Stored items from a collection
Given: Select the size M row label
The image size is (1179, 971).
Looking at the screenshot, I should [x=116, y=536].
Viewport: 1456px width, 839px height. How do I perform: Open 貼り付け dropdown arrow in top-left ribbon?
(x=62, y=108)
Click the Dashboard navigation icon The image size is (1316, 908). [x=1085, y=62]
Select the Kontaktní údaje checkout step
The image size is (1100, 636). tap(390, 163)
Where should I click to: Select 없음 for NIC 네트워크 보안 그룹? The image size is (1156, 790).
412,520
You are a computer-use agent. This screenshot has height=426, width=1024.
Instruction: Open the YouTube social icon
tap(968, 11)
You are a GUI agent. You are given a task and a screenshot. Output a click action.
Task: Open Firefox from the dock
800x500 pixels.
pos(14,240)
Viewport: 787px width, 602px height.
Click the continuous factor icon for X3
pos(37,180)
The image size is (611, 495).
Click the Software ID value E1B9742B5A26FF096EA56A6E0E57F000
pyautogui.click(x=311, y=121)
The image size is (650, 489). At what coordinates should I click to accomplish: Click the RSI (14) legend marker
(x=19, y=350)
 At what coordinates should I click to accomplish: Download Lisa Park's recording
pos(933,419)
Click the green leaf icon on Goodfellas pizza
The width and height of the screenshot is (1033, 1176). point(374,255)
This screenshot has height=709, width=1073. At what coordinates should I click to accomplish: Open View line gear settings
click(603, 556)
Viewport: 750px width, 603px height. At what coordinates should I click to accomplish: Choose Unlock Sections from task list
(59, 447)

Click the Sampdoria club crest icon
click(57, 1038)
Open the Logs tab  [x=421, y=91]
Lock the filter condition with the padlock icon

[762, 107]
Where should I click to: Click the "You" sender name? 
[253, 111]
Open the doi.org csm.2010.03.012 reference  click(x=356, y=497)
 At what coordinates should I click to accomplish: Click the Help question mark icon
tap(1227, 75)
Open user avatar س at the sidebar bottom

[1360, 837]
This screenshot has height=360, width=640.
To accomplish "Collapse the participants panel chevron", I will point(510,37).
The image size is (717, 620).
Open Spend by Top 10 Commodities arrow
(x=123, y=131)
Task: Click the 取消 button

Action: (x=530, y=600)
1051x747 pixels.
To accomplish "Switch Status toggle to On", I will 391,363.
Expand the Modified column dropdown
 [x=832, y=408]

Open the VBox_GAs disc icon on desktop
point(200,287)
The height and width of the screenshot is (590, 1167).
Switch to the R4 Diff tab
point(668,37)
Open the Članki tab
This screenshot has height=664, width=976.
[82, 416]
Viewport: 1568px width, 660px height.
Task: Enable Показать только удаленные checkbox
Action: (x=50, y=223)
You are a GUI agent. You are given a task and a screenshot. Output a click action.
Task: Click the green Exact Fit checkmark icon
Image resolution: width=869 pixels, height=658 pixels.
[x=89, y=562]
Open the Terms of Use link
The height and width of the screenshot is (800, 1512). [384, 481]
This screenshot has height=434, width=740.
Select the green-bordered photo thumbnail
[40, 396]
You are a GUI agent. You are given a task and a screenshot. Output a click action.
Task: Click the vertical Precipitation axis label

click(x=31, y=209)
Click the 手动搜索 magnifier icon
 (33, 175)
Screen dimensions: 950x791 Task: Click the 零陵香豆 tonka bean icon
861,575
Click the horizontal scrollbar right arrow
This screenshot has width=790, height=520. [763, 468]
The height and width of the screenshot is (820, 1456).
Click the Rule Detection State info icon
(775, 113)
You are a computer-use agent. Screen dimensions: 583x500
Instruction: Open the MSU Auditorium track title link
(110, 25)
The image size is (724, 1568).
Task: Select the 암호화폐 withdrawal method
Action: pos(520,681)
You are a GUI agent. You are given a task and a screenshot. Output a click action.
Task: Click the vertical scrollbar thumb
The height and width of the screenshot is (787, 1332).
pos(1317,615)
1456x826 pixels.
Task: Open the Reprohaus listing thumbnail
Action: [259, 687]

*The problem:* Reproduce the listing verbatim from the line containing "At what coordinates should I click to accomplish: Click the Help" through the line containing "point(200,287)", both lines included.

*Solved exercise:*
 At what coordinates should I click to accomplish: Click the Help question mark icon
tap(1227, 75)
Open user avatar س at the sidebar bottom

[1360, 837]
This screenshot has height=360, width=640.
To accomplish "Collapse the participants panel chevron", I will point(510,37).
The image size is (717, 620).
Open Spend by Top 10 Commodities arrow
(x=123, y=131)
Task: Click the 取消 button

Action: (x=530, y=600)
1051x747 pixels.
To accomplish "Switch Status toggle to On", I will 391,363.
Expand the Modified column dropdown
 [x=832, y=408]

Open the VBox_GAs disc icon on desktop
point(200,287)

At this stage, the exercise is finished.